◆ **PROMPT**
The result should be an exact copy of the lines from the one with "Viewport: 1009px width, 539px height." through the last line of the data below, both included.

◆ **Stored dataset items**

§

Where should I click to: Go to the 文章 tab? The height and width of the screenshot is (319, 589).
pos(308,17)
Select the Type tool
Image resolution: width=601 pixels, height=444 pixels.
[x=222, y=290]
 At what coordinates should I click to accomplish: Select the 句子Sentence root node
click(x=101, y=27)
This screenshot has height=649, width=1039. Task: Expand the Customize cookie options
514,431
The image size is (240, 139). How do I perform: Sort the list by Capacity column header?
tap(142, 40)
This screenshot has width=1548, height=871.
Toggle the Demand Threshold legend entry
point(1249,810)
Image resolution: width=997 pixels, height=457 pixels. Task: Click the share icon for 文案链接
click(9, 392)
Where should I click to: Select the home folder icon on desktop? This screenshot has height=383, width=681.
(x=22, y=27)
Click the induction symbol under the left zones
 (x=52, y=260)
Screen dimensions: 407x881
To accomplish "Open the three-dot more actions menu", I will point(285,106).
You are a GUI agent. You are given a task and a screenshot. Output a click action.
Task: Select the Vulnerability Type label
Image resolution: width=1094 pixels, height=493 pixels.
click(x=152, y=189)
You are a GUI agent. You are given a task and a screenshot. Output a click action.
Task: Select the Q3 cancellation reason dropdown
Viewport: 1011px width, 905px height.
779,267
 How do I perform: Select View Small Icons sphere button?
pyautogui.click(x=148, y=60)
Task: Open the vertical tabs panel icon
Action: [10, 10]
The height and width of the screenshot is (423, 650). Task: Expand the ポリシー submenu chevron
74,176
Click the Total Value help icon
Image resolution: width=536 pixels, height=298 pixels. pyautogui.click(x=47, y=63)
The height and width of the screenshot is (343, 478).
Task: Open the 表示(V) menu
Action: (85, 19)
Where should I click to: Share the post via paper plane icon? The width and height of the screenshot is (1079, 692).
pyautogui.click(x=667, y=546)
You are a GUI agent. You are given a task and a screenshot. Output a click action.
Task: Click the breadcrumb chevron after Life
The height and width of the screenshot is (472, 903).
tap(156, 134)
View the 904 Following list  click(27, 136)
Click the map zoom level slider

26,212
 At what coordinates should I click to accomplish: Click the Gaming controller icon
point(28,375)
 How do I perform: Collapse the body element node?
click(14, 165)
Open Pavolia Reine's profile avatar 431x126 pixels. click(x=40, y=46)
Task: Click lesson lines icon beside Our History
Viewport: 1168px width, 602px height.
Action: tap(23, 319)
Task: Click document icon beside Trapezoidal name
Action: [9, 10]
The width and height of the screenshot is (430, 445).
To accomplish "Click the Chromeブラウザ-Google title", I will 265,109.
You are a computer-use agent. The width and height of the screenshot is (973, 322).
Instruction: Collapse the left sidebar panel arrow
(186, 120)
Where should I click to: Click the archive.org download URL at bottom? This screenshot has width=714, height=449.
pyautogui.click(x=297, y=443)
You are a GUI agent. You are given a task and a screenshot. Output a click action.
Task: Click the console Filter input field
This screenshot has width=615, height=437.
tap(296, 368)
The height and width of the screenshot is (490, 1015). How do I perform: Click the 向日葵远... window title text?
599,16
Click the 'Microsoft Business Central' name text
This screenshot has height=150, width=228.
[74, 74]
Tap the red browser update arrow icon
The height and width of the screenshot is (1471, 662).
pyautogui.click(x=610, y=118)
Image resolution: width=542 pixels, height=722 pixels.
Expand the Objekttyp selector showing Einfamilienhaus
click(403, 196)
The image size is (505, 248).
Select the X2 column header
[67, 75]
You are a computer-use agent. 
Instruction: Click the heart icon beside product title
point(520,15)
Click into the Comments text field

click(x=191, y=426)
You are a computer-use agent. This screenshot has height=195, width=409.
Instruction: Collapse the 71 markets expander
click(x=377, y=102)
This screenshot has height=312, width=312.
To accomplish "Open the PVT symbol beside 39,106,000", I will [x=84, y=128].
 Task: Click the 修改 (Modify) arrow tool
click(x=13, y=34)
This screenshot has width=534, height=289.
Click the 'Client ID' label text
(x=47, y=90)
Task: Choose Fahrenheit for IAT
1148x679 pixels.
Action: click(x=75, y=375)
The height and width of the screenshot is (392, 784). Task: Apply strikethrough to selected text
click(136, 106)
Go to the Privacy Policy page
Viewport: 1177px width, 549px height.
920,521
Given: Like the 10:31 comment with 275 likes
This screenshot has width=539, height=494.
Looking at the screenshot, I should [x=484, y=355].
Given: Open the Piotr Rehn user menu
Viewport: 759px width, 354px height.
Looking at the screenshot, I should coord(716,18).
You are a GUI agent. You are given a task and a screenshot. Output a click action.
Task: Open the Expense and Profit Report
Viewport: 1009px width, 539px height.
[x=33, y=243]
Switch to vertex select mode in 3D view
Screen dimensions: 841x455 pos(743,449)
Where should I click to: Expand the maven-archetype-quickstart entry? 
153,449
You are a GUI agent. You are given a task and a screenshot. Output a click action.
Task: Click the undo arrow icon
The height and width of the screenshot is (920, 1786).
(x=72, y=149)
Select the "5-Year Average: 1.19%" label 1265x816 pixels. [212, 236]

§

◆ **EXERCISE RESPONSE**
Viewport: 1009px width, 539px height.
[x=33, y=243]
Switch to vertex select mode in 3D view
Screen dimensions: 841x455 pos(743,449)
Where should I click to: Expand the maven-archetype-quickstart entry? 
153,449
You are a GUI agent. You are given a task and a screenshot. Output a click action.
Task: Click the undo arrow icon
The height and width of the screenshot is (920, 1786).
(x=72, y=149)
Select the "5-Year Average: 1.19%" label 1265x816 pixels. [212, 236]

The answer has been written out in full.